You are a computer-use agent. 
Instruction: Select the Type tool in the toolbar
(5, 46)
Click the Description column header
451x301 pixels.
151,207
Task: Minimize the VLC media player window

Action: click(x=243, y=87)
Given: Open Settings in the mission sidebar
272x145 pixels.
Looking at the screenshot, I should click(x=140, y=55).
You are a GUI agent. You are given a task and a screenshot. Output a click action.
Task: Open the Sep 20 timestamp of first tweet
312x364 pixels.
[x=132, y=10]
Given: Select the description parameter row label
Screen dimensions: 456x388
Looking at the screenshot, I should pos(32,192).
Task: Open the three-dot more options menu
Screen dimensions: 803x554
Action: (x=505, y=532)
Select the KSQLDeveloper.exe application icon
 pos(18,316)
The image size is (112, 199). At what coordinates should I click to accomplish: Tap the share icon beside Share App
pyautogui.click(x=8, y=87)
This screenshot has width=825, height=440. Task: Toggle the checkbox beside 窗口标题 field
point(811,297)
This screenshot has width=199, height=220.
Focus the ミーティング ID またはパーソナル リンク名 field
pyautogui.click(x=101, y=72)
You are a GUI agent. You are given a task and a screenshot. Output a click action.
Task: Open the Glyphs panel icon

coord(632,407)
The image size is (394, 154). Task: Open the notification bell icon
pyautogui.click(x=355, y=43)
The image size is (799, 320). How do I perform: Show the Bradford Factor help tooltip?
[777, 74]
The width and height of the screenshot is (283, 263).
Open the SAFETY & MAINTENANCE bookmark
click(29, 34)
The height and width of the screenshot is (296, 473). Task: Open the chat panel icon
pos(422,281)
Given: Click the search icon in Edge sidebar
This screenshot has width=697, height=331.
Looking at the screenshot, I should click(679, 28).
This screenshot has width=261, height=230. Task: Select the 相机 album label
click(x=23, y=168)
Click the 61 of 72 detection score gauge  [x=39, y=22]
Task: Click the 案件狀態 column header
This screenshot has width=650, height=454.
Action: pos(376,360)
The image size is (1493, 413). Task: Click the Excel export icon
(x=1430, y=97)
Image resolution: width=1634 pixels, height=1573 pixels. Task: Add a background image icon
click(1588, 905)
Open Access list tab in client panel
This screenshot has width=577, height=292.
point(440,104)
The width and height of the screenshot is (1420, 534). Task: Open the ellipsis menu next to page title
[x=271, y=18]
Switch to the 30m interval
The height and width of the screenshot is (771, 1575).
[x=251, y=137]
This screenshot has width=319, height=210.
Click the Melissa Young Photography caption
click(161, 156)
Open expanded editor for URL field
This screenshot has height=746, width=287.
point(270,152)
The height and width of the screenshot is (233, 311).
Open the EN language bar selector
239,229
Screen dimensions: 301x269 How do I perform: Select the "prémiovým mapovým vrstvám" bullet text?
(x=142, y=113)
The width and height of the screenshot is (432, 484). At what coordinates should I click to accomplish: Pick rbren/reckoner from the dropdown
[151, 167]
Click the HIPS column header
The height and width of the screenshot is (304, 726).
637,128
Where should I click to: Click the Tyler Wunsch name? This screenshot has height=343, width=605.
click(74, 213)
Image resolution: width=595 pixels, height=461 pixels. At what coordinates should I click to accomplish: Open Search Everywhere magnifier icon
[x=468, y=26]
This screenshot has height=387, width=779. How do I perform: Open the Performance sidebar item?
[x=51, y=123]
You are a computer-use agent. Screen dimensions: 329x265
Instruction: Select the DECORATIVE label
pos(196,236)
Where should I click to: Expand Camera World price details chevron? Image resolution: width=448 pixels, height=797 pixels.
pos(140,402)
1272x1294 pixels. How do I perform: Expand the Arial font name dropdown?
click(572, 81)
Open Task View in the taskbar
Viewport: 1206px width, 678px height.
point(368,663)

## Your objective
All of the entries, from the first line to the last, should be duplicated exactly.

## Solution to this problem
You are a computer-use agent. 
Instruction: Select the Type tool in the toolbar
(5, 46)
Click the Description column header
451x301 pixels.
151,207
Task: Minimize the VLC media player window

Action: click(x=243, y=87)
Given: Open Settings in the mission sidebar
272x145 pixels.
Looking at the screenshot, I should click(x=140, y=55).
You are a GUI agent. You are given a task and a screenshot. Output a click action.
Task: Open the Sep 20 timestamp of first tweet
312x364 pixels.
[x=132, y=10]
Given: Select the description parameter row label
Screen dimensions: 456x388
Looking at the screenshot, I should pos(32,192).
Task: Open the three-dot more options menu
Screen dimensions: 803x554
Action: (x=505, y=532)
Select the KSQLDeveloper.exe application icon
 pos(18,316)
The image size is (112, 199). At what coordinates should I click to accomplish: Tap the share icon beside Share App
pyautogui.click(x=8, y=87)
This screenshot has width=825, height=440. Task: Toggle the checkbox beside 窗口标题 field
point(811,297)
This screenshot has width=199, height=220.
Focus the ミーティング ID またはパーソナル リンク名 field
pyautogui.click(x=101, y=72)
You are a GUI agent. You are given a task and a screenshot. Output a click action.
Task: Open the Glyphs panel icon

coord(632,407)
The image size is (394, 154). Task: Open the notification bell icon
pyautogui.click(x=355, y=43)
The image size is (799, 320). How do I perform: Show the Bradford Factor help tooltip?
[777, 74]
The width and height of the screenshot is (283, 263).
Open the SAFETY & MAINTENANCE bookmark
click(29, 34)
The height and width of the screenshot is (296, 473). Task: Open the chat panel icon
pos(422,281)
Given: Click the search icon in Edge sidebar
This screenshot has width=697, height=331.
Looking at the screenshot, I should click(679, 28).
This screenshot has width=261, height=230. Task: Select the 相机 album label
click(x=23, y=168)
Click the 61 of 72 detection score gauge  [x=39, y=22]
Task: Click the 案件狀態 column header
This screenshot has width=650, height=454.
Action: pos(376,360)
The image size is (1493, 413). Task: Click the Excel export icon
(x=1430, y=97)
Image resolution: width=1634 pixels, height=1573 pixels. Task: Add a background image icon
click(1588, 905)
Open Access list tab in client panel
This screenshot has width=577, height=292.
point(440,104)
The width and height of the screenshot is (1420, 534). Task: Open the ellipsis menu next to page title
[x=271, y=18]
Switch to the 30m interval
The height and width of the screenshot is (771, 1575).
[x=251, y=137]
This screenshot has width=319, height=210.
Click the Melissa Young Photography caption
click(161, 156)
Open expanded editor for URL field
This screenshot has height=746, width=287.
point(270,152)
The height and width of the screenshot is (233, 311).
Open the EN language bar selector
239,229
Screen dimensions: 301x269 How do I perform: Select the "prémiovým mapovým vrstvám" bullet text?
(x=142, y=113)
The width and height of the screenshot is (432, 484). At what coordinates should I click to accomplish: Pick rbren/reckoner from the dropdown
[151, 167]
Click the HIPS column header
The height and width of the screenshot is (304, 726).
637,128
Where should I click to: Click the Tyler Wunsch name? This screenshot has height=343, width=605.
click(74, 213)
Image resolution: width=595 pixels, height=461 pixels. At what coordinates should I click to accomplish: Open Search Everywhere magnifier icon
[x=468, y=26]
This screenshot has height=387, width=779. How do I perform: Open the Performance sidebar item?
[x=51, y=123]
You are a computer-use agent. Screen dimensions: 329x265
Instruction: Select the DECORATIVE label
pos(196,236)
Where should I click to: Expand Camera World price details chevron? Image resolution: width=448 pixels, height=797 pixels.
pos(140,402)
1272x1294 pixels. How do I perform: Expand the Arial font name dropdown?
click(572, 81)
Open Task View in the taskbar
Viewport: 1206px width, 678px height.
point(368,663)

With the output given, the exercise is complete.